Papers and presentations in the School of Social Work must meet standards of academic honesty and integrity, avoiding any possibility of plagiarism or other forms of academic misconduct. For specific information about the BUSSW policy regarding academic misconduct, see Student Handbook: Ways & Means.
As developing professional colleagues, the following is expected of BUSSW students: attend all class sessions; complete all assigned readings before coming to class; and participate actively and in a manner that is respectful of each other’s contributions, of clients, and of the instructor and the shared learning process. Out of respect for others, it is important that only one conversation occurs at a time and that cell phones and pagers be turned off. Please maintain the confidentiality of all students, coworkers, and family members during class discussions, activities, and in-class assignments. This will involve eliminating any identifying information from written documents and monitoring conversations in class and between students about an individual learner, family member, or coworker. Due to liability issues, children are not allowed in classes.

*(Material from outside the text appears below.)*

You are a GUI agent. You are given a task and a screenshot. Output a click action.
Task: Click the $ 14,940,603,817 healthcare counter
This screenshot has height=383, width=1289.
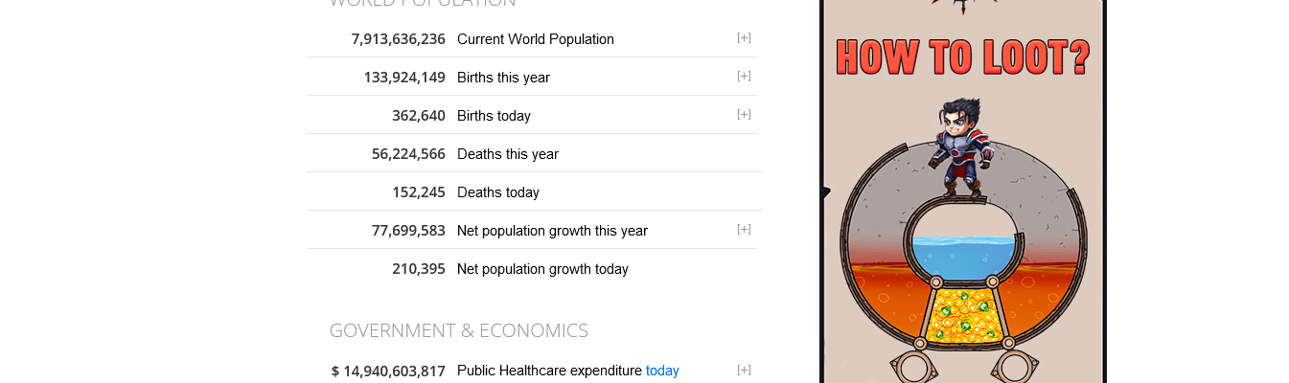pyautogui.click(x=388, y=371)
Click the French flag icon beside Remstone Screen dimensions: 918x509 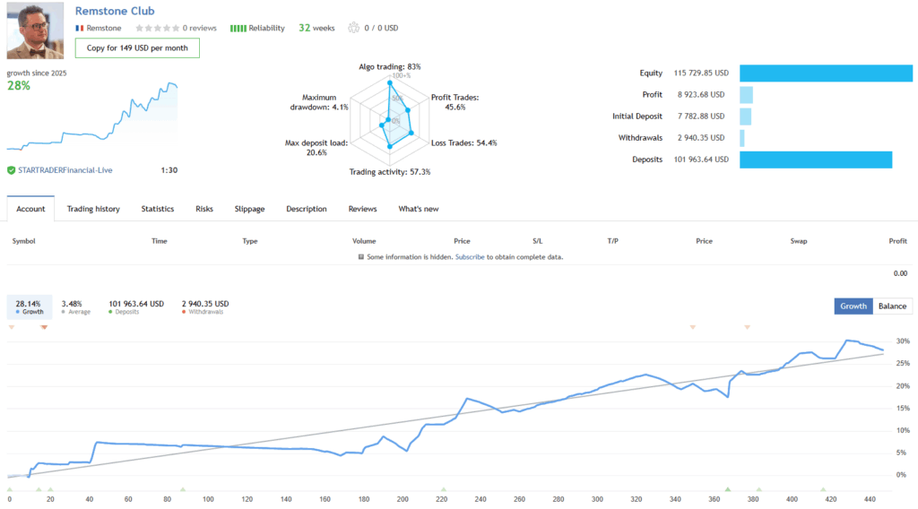[79, 28]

Active participation in class discussion: Talking in groups is a professional skill; now is the time to consolidate this skill because the classroom is your laboratory to practice for the field. On rare occasion, talkative students may become over-contributors. Consequently, they end up taking up more than their fair share of “air time.” Talkers: please try to monitor yourselves gently for this by assessing how much talking you do relative to others. Please view listening and attempting to truly hear others’ points of view as equally important as talking in class. When you are really listening and tuning in, it shows, because the feedback and contributions you make have a depth to them that is substantive. And when people are listening, the whole group process feels different and better.
Reading and discussion of all assigned materials and participation in small group activities: Attend class prepared to participate fully in classroom exercises that promote self-reflection, awareness, and the capacity to share one’s personal and professional experiences in order to deepen understanding. If you have not done the reading and used the exercises to think ahead, it will be impossible to benefit from them.
Academic honesty, integrity, and professional behavior in the classroom: Please review BUSSW’s policies on academic misconduct, which can be found on the BUSSW website. All concerns related to plagiarism, recycling of papers, or apparent failure to do one’s own work will be adjudicated according to the guidelines listed in that document. As a graduate student, you are expected to comport yourself with utmost integrity, honesty, and professionalism. Be scrupulously careful to credit all sources appropriately and to utilize APA-style formatting for your assignments.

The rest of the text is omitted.